While buyers from metro cities led online gold shopping, buyers from non-metro, so-called tier-2 and tier-3 cities boosted jewellery sales across e-commerce platforms.

On Amazon, for instance, small towns constitute­d 20% of gold jewellery sales, from just single-digits last year. Of these, 12% were to first-time shoppers for jewellery on Amazon. Market leader Flipkart too said orders for gold had come from 53 new towns this October.

Explaining the demand from non-metro cities, Mayank Shivam, category leader, Amazon Fashion, said: “Customers from non-metro cities have limited access to jewellery brands. They get the whole collection at one place on our platform.”

Over 60% of jewellery orders were placed using mobile phones. In non-metro centres, this percentage goes up, Shivam said.

Bluestone.com, a Ratan Tatafunded online jewellery retailer, fulfilled 2,000 orders from nonmetros in October 2016 compared to 1,000 orders last October. Around 30% of sales revenue comes from non-metro centres.

“The variety of designs and access to more designs options in a particular price range — ₹15,000 to ₹40,000 — are drawing more customers online from nonmetro cities,” said Arvind Singhal, COO, BlueStone.com. “About 60% of the products were for cash-on-delivery.”

Snapdeal also confirmed the rise in online jewellery sale. “We saw sizeable purchases from tier 2 and 3 cities,” a Snapdeal spokespers­on said.

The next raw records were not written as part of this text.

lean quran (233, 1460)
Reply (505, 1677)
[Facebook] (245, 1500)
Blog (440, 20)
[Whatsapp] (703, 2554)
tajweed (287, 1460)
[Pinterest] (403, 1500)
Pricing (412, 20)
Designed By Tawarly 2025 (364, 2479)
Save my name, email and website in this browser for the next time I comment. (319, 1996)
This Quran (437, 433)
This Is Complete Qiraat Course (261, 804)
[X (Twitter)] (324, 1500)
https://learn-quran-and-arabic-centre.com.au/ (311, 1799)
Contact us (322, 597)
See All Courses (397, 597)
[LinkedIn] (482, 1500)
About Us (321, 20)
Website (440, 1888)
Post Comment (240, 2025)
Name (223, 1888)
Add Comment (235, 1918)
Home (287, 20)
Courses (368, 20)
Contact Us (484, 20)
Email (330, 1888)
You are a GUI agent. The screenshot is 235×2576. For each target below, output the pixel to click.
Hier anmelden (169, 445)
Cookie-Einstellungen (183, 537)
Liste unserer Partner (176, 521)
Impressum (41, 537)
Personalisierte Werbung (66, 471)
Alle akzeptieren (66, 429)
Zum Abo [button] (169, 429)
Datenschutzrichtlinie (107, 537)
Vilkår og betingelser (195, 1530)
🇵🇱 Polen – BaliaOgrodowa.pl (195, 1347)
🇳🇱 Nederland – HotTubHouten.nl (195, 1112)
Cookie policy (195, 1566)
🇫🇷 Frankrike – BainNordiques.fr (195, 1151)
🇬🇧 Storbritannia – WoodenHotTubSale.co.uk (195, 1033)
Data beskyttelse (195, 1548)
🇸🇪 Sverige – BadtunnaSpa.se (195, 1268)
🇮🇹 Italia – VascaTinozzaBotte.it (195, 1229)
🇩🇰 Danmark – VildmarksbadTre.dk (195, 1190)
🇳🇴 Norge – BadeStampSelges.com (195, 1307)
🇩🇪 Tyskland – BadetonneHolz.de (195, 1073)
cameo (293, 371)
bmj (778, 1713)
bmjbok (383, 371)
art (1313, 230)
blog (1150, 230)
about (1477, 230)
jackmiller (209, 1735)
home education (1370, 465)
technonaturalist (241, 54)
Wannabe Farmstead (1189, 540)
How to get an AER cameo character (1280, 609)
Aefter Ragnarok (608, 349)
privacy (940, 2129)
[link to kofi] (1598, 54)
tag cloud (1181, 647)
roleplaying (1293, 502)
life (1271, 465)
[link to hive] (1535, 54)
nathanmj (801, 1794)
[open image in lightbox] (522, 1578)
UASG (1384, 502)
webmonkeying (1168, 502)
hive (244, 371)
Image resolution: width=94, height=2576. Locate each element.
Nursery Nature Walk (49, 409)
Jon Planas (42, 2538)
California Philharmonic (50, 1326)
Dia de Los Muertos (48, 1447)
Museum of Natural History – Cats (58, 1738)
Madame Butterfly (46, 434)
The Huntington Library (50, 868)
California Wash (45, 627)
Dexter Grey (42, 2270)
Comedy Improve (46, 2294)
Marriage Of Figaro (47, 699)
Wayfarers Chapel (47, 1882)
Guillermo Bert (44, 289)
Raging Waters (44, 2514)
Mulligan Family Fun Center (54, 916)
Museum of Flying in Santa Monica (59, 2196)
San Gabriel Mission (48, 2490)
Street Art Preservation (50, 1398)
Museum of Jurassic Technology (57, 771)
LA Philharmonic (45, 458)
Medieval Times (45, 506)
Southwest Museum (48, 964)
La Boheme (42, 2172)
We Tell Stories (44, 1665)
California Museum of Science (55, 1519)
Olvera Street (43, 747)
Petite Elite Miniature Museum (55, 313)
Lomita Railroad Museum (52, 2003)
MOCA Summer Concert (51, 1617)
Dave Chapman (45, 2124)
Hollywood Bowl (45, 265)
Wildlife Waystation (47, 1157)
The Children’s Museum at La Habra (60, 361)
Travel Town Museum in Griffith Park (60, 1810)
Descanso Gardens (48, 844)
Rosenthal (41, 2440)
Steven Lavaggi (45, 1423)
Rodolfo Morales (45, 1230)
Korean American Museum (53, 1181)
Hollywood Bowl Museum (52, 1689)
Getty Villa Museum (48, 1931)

According to World Gold Council data, Indian gold demand for jewellery has shot up from 88.4 tonnes in the first quarter of 2016 to 97.9 tonnes in the second quarter. For gold bought as investment, the numbers rose from 28 tonnes in Q1 to 33.1 tonnes in Q2.

E-commerce sites have seen a steady rise in demand for jewellery. Amazon registered over six times growth in its precious jewellery segment this year, compared to last festive season, in terms of units sold. Overall gold sales at Flipkart was four times more than last year, a company spokespers­on said. Bluestone had an annualised turnover of ₹150 crore in 2014-15 which grew to ₹250 crore in 2015-16.